▸ **Do this**
Copy out each of the following items word for word, leaving nothing out.
==== Records shown ====
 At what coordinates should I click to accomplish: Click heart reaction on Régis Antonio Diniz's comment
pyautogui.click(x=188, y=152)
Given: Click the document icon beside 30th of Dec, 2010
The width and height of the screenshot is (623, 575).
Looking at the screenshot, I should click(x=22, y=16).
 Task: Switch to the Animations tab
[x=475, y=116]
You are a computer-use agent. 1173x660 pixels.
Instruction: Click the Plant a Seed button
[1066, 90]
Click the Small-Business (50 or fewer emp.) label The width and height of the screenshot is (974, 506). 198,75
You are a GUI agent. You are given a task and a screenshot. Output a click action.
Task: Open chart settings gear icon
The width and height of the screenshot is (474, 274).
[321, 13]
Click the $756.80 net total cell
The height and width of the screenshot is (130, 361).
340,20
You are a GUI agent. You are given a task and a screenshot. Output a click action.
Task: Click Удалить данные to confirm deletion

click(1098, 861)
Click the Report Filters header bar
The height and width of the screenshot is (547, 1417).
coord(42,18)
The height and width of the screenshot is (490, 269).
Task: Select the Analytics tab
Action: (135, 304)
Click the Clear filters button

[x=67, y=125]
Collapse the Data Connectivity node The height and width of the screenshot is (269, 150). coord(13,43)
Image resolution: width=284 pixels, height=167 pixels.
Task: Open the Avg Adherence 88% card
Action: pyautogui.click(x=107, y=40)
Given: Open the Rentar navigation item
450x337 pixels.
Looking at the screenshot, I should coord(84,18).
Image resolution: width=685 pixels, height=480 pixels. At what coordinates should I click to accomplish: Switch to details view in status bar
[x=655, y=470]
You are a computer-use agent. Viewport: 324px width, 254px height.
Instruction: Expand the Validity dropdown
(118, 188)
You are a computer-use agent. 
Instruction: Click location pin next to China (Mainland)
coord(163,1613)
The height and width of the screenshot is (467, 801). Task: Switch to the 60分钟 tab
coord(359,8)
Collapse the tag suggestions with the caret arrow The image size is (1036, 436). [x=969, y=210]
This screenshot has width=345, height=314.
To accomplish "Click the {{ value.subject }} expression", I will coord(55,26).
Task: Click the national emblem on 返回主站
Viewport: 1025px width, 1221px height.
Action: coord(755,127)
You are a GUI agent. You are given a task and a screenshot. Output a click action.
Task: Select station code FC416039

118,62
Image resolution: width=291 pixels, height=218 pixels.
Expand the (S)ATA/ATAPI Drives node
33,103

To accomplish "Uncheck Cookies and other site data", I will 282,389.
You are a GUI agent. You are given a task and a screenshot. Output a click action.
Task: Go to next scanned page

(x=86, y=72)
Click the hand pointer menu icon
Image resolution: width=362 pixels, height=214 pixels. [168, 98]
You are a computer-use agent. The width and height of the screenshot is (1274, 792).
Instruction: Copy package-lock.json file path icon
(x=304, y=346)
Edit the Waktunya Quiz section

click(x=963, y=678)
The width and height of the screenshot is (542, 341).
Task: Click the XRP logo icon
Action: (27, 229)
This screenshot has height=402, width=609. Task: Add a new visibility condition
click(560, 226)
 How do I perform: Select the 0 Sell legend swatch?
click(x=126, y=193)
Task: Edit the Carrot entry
====
▸ **Result**
 At what coordinates should I click to accomplish: Click heart reaction on Régis Antonio Diniz's comment
pyautogui.click(x=188, y=152)
Given: Click the document icon beside 30th of Dec, 2010
The width and height of the screenshot is (623, 575).
Looking at the screenshot, I should click(x=22, y=16).
 Task: Switch to the Animations tab
[x=475, y=116]
You are a computer-use agent. 1173x660 pixels.
Instruction: Click the Plant a Seed button
[1066, 90]
Click the Small-Business (50 or fewer emp.) label The width and height of the screenshot is (974, 506). 198,75
You are a GUI agent. You are given a task and a screenshot. Output a click action.
Task: Open chart settings gear icon
The width and height of the screenshot is (474, 274).
[321, 13]
Click the $756.80 net total cell
The height and width of the screenshot is (130, 361).
340,20
You are a GUI agent. You are given a task and a screenshot. Output a click action.
Task: Click Удалить данные to confirm deletion

click(1098, 861)
Click the Report Filters header bar
The height and width of the screenshot is (547, 1417).
coord(42,18)
The height and width of the screenshot is (490, 269).
Task: Select the Analytics tab
Action: (135, 304)
Click the Clear filters button

[x=67, y=125]
Collapse the Data Connectivity node The height and width of the screenshot is (269, 150). coord(13,43)
Image resolution: width=284 pixels, height=167 pixels.
Task: Open the Avg Adherence 88% card
Action: pyautogui.click(x=107, y=40)
Given: Open the Rentar navigation item
450x337 pixels.
Looking at the screenshot, I should coord(84,18).
Image resolution: width=685 pixels, height=480 pixels. At what coordinates should I click to accomplish: Switch to details view in status bar
[x=655, y=470]
You are a computer-use agent. Viewport: 324px width, 254px height.
Instruction: Expand the Validity dropdown
(118, 188)
You are a computer-use agent. 
Instruction: Click location pin next to China (Mainland)
coord(163,1613)
The height and width of the screenshot is (467, 801). Task: Switch to the 60分钟 tab
coord(359,8)
Collapse the tag suggestions with the caret arrow The image size is (1036, 436). [x=969, y=210]
This screenshot has width=345, height=314.
To accomplish "Click the {{ value.subject }} expression", I will coord(55,26).
Task: Click the national emblem on 返回主站
Viewport: 1025px width, 1221px height.
Action: coord(755,127)
You are a GUI agent. You are given a task and a screenshot. Output a click action.
Task: Select station code FC416039

118,62
Image resolution: width=291 pixels, height=218 pixels.
Expand the (S)ATA/ATAPI Drives node
33,103

To accomplish "Uncheck Cookies and other site data", I will 282,389.
You are a GUI agent. You are given a task and a screenshot. Output a click action.
Task: Go to next scanned page

(x=86, y=72)
Click the hand pointer menu icon
Image resolution: width=362 pixels, height=214 pixels. [168, 98]
You are a computer-use agent. The width and height of the screenshot is (1274, 792).
Instruction: Copy package-lock.json file path icon
(x=304, y=346)
Edit the Waktunya Quiz section

click(x=963, y=678)
The width and height of the screenshot is (542, 341).
Task: Click the XRP logo icon
Action: (27, 229)
This screenshot has height=402, width=609. Task: Add a new visibility condition
click(560, 226)
 How do I perform: Select the 0 Sell legend swatch?
click(x=126, y=193)
Task: Edit the Carrot entry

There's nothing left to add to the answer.